- _Aim of the exercise_:
Copy the text of each entry below word for word, leaving out the images.

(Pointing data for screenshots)
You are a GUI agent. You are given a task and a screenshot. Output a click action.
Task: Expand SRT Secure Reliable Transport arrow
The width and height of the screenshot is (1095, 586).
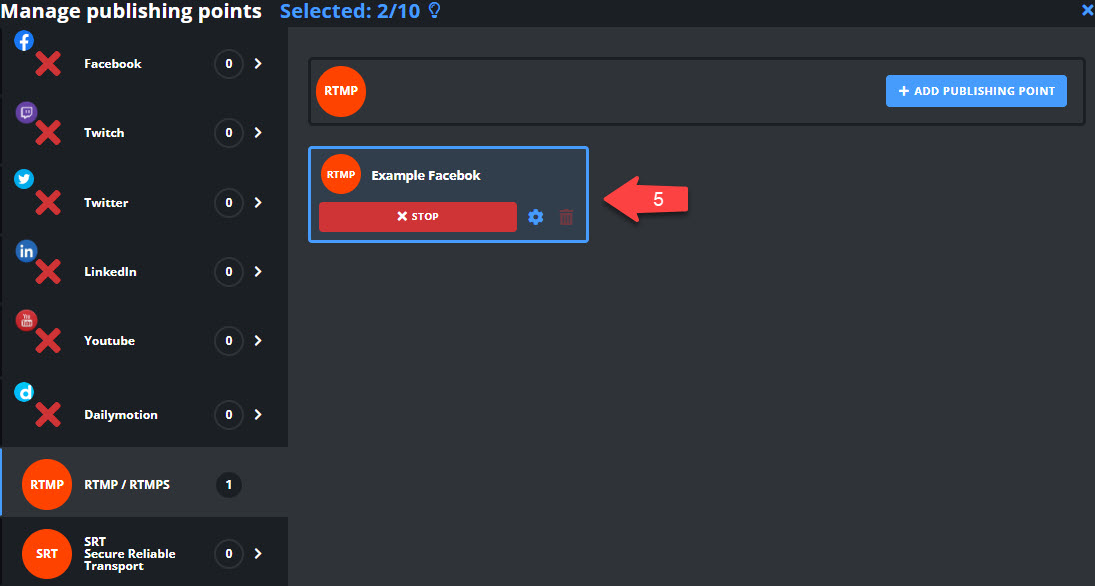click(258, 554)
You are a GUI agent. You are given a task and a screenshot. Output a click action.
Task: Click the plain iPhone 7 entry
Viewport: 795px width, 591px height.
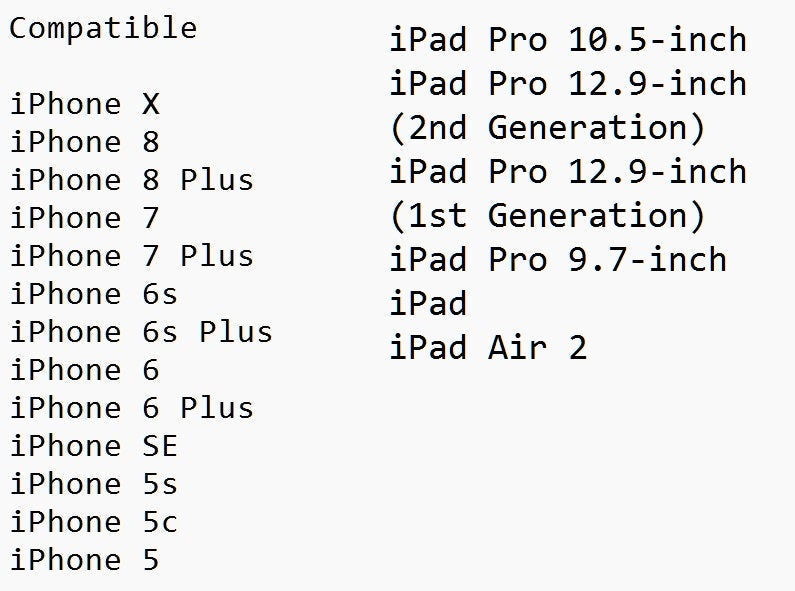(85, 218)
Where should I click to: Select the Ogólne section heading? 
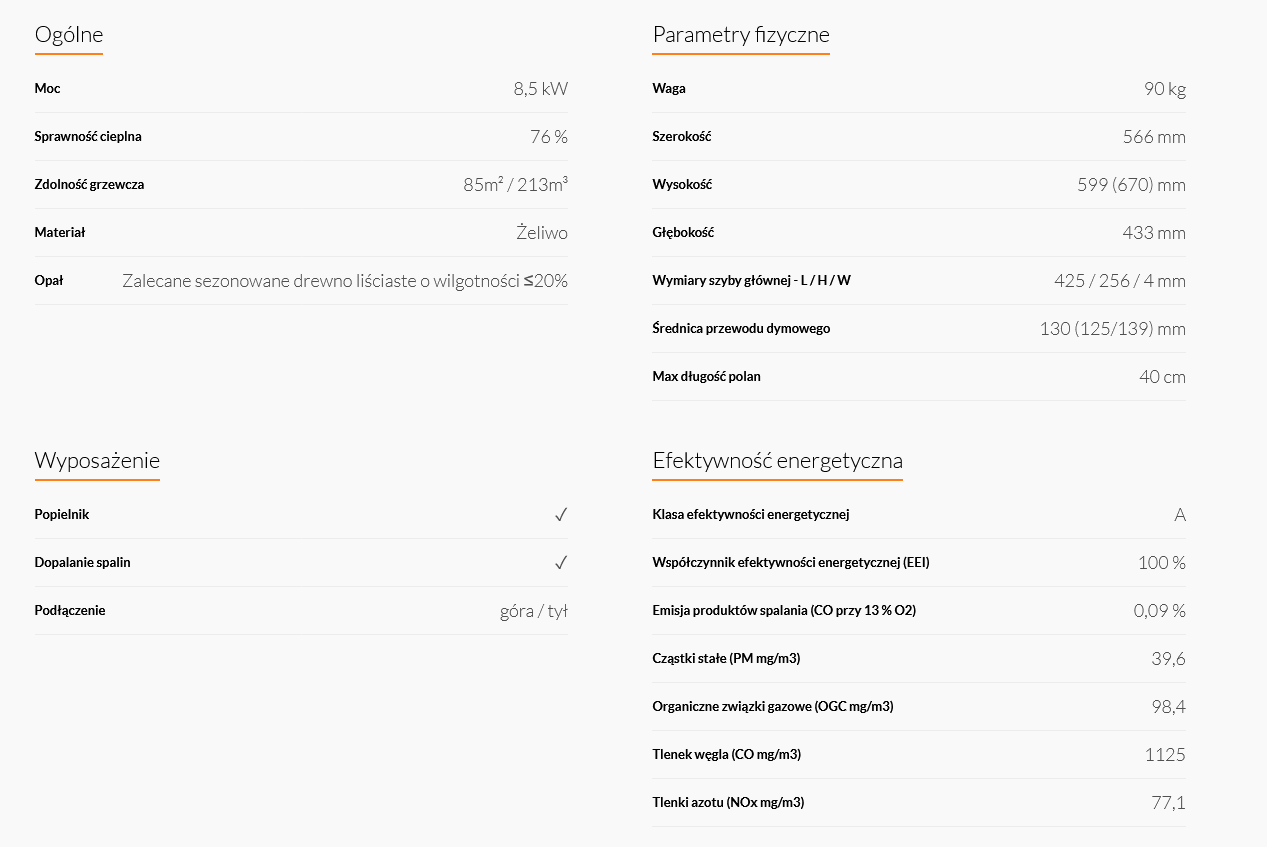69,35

- _Answer to the problem_:
You are a GUI agent. You are given a task and a screenshot. Output a click action.
Task: Expand SRT Secure Reliable Transport arrow
The width and height of the screenshot is (1095, 586).
click(258, 554)
You are a GUI agent. You are given a task and a screenshot. Output a click action.
Task: Click the plain iPhone 7 entry
Viewport: 795px width, 591px height.
(85, 218)
Where should I click to: Select the Ogólne section heading? 
69,35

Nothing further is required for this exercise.